Impact of split heuristics As outlined in Section 3.1, NKJP1M has no official split into train, dev, and test subsets. Since intuitively, the type of document can affect text processing, we propose two alternative splits, i.e. byName and byType. We compare the F1 scores for these two splits to verify this hypothesis. For the byName split, the average F1 for tasks and systems is 90.69, and for the byType split, it is 90.56. The difference is negligible, indicating that the document type, and hence the text domain, does not affect the quality of the NLPre tasks. Based on this outcome, we arbitrarily choose the more balanced byType split as binding in the final NLPre-PL benchmarking system. The detailed results of all experiments are in Appendix 6.2.
Inference time In the context of benchmarking, quality is a fundamental factor. In our case, the best average F1 scores are achieved by COMBO and Stanza, far ahead of spaCy and Concraft. The second crucial issue is the processing time of the evaluated NLPre systems, especially their inference time.[20] We calculate the times in which the systems tokenise, tag and lemmatise the input text.[21] The exception is COMBO with the mandatory parsing module that cannot be disabled. Therefore, its calculations include the parsing time as well. The inference time, corresponding to the number of tokens processed per second, is provided in the last two columns of Tables 2 and 3. On CPU, the fastest systems are spaCy and UDPipe, and the slowest is Concraft. Other systems process one order of magnitude fewer tokens per second than the top ones. On GPU, spaCy is the undisputed winner, followed by Stanza, UDPipe, COMBO and Trankit.

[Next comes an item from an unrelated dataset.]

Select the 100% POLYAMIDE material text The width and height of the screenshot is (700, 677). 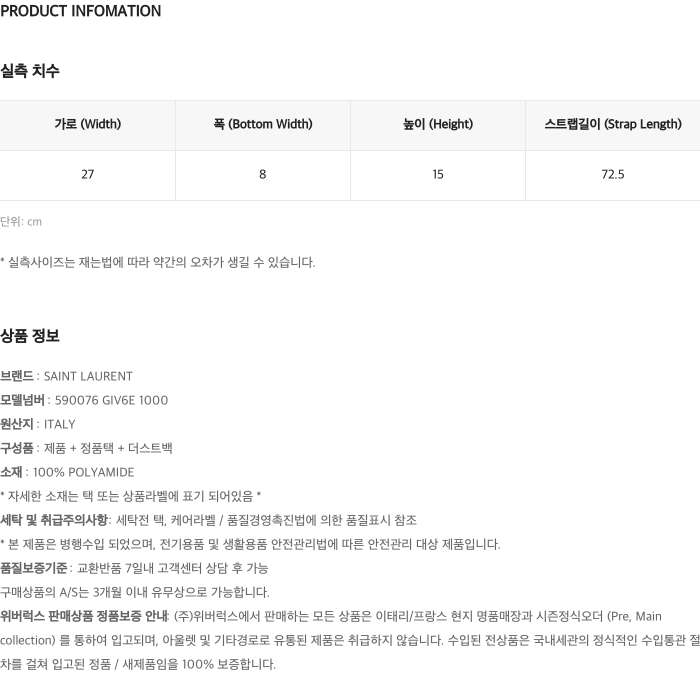click(83, 473)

Pearson’s correlation r suggests that the results are linearly proportional for the same models and different tagsets, which we conclude from the values close to 1 at the intersection of (modeli, tagsetud) and (modeli, tagsetnkjp). Even though correlation coefficients are generally high (i.e. r ∈ [0.90, 0.99]) for most pairs (modeli, tagsetud) and (modelj, tagsetnkjp), there are noticeable lower values for spaCy, i.e. r ∈ [0.66, 0.78]. We hypothesise that this is due to the non-linear rate of changes between the scores, as all Spearman correlation coefficients exceed 0.89 (i.e. ρ > 0.89).
The results of a more granular analysis of Pearson’s r between vectors of F1 scores for triples (tagseti , modelj , embeddingsk), averaged over datasets, show a strong correlation for the same models, regardless of the tagset and the embedding (see Figure 3). Hence, if a change in the tagset or embedding causes an increase in one task, a proportional increase in remaining tasks is expected.
Boxplot charts (see Figures 4 and 5) determine the stability of the model results for a given tagset regardless of dataset and embedding. One box shows the scattering of F1 scores for Tokens, Sentences, Words, UPOS, XPOS, and Lemmas tasks. The shortest COMBO’s box indicates a relatively similar performance of the model across tasks for each triplet (COMBO, embeddingj , datasetk).
This paper is available on arxiv under CC BY-NC-SA 4.0 DEED license.
[20] We share a conviction favoured in the NLP community that the training time is slightly less requisite than the inference time since models are trained only once but then constantly reused for predictions. We thus provide inference times.
[21] We run tests uniformly on CPU – Intel Xeon Platinum 8268 processor (1 node with 12 cores), and GPU – 2x Tesla V100-SXM2. The machines used to train the models are listed in Appendix 6.1.